SUPPLIED ENTRIES
::::::::::

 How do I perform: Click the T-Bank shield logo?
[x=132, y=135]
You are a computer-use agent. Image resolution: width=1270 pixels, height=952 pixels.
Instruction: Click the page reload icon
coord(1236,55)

::::::::::

PROBLEM STATEMENT
Reproduce the final stretch of the data above: every line from the one holding "You are a computer-use" through the end, inclusive, exactly as written and nothing else.

EXPECTED OUTPUT
You are a computer-use agent. Image resolution: width=1270 pixels, height=952 pixels.
Instruction: Click the page reload icon
coord(1236,55)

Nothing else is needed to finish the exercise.